Friday, December 14, 2007

The Importance of Using Music as Part of the Lifestyle Change After a Heart Attack or Serious Cardiac Event

Research has recently begun catching up with the conventional wisdom that mental stress after having a heart attack can greatly increase the chances for future cardiovascular problems and incidents. The emotional strain and life altering consequences after having a heart attack or cardiac related surgery are only the first challenges. Daily events produce additional physical, emotional and mental stressors that are documented to lengthen recovery times.

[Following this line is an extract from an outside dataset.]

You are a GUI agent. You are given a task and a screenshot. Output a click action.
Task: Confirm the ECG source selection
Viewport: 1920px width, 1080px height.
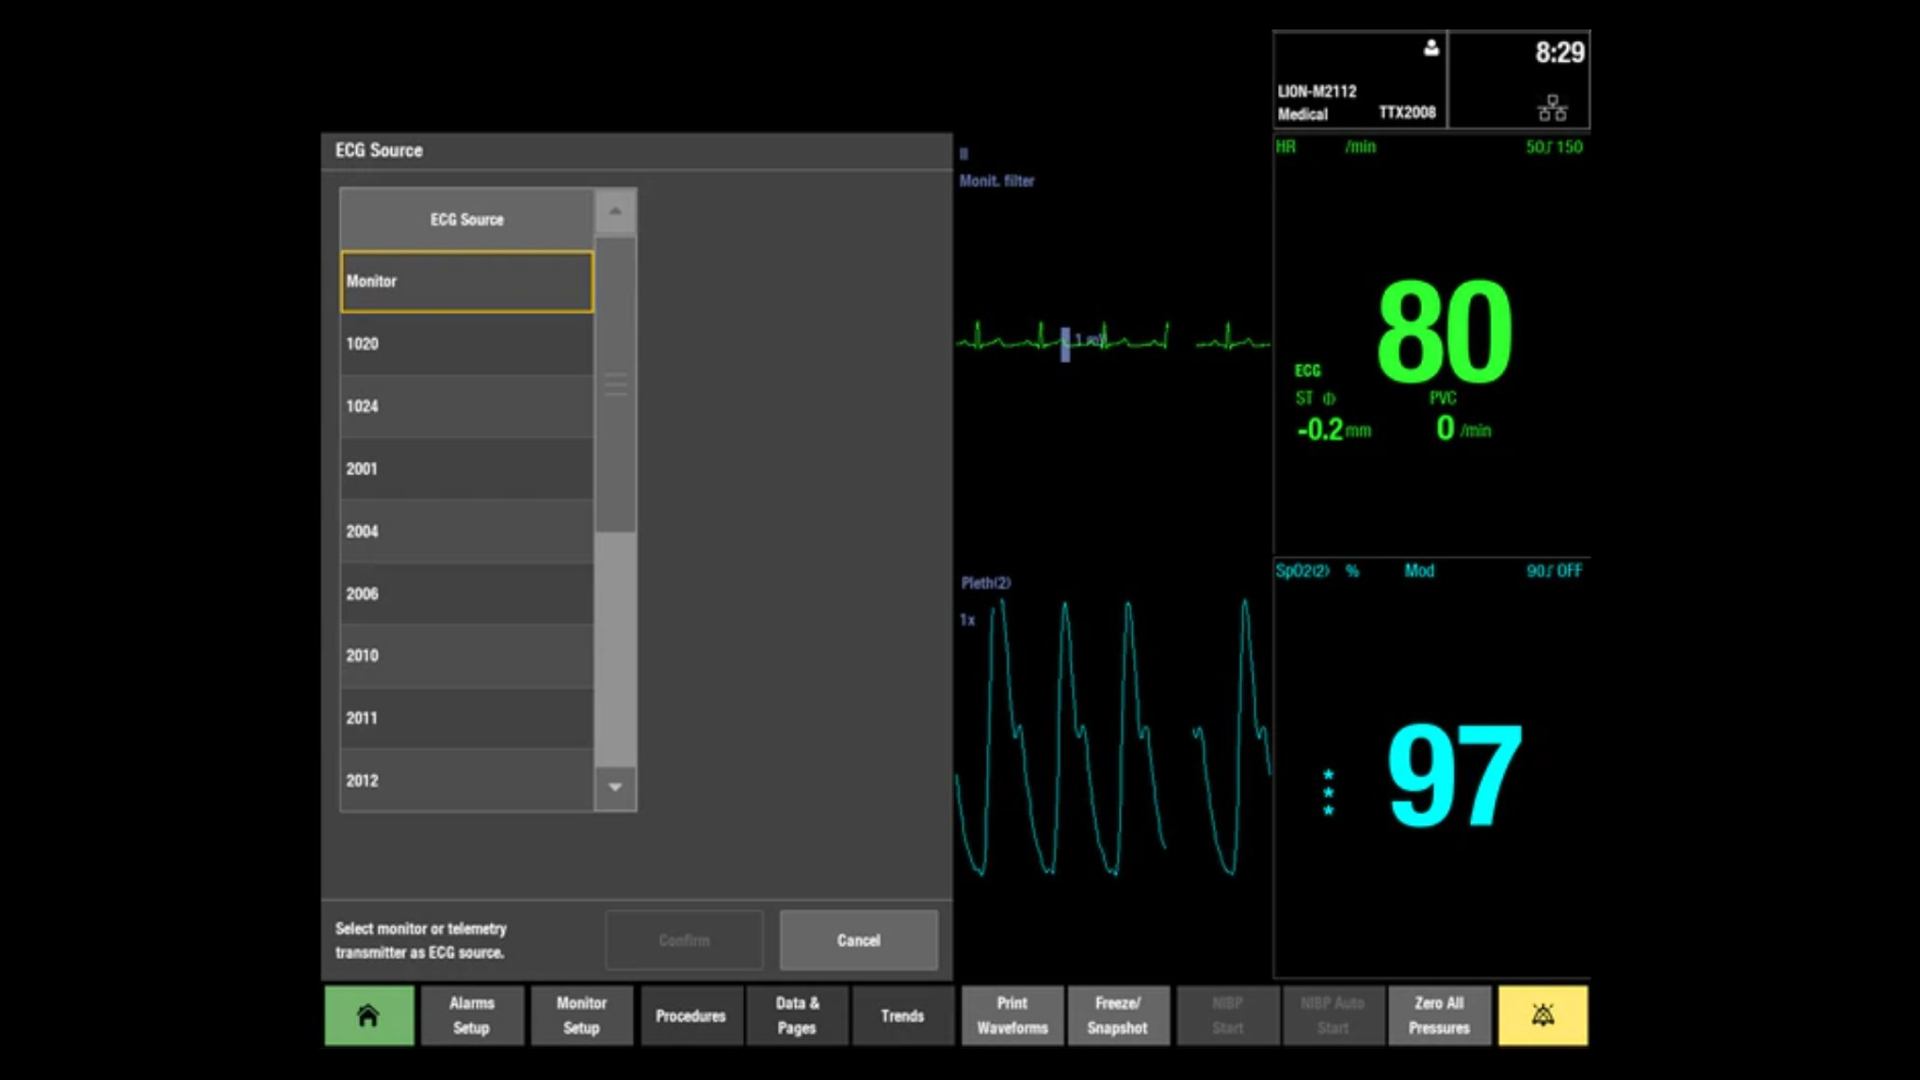point(684,940)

I have developed a workshop called, Music for the Heart, that seeks to address the specific stress-inducing events that surround cardiovascular health problems. Recent research has emphasized the need for a holistic approach to health after heart attacks and cardiovascular surgery. I present tools and guidance in the workshop to help patients elevate their mood, learn to relax and introduce music as a leisure-time tool to help them make the post-cardiac event lifestyle change. Dr. Barry Bittman, MD, and the developer of the Health Rhythms program said, “Recreational music-making provides an extraordinary opportunity for people to regain a sense of balance and wholeness conducive to improved well-being.” (San Francisco Chronicle, September 28, 2001, Rhythm of Life: Pleasant Hill drum circle participants say monthly playing is therapeutic.)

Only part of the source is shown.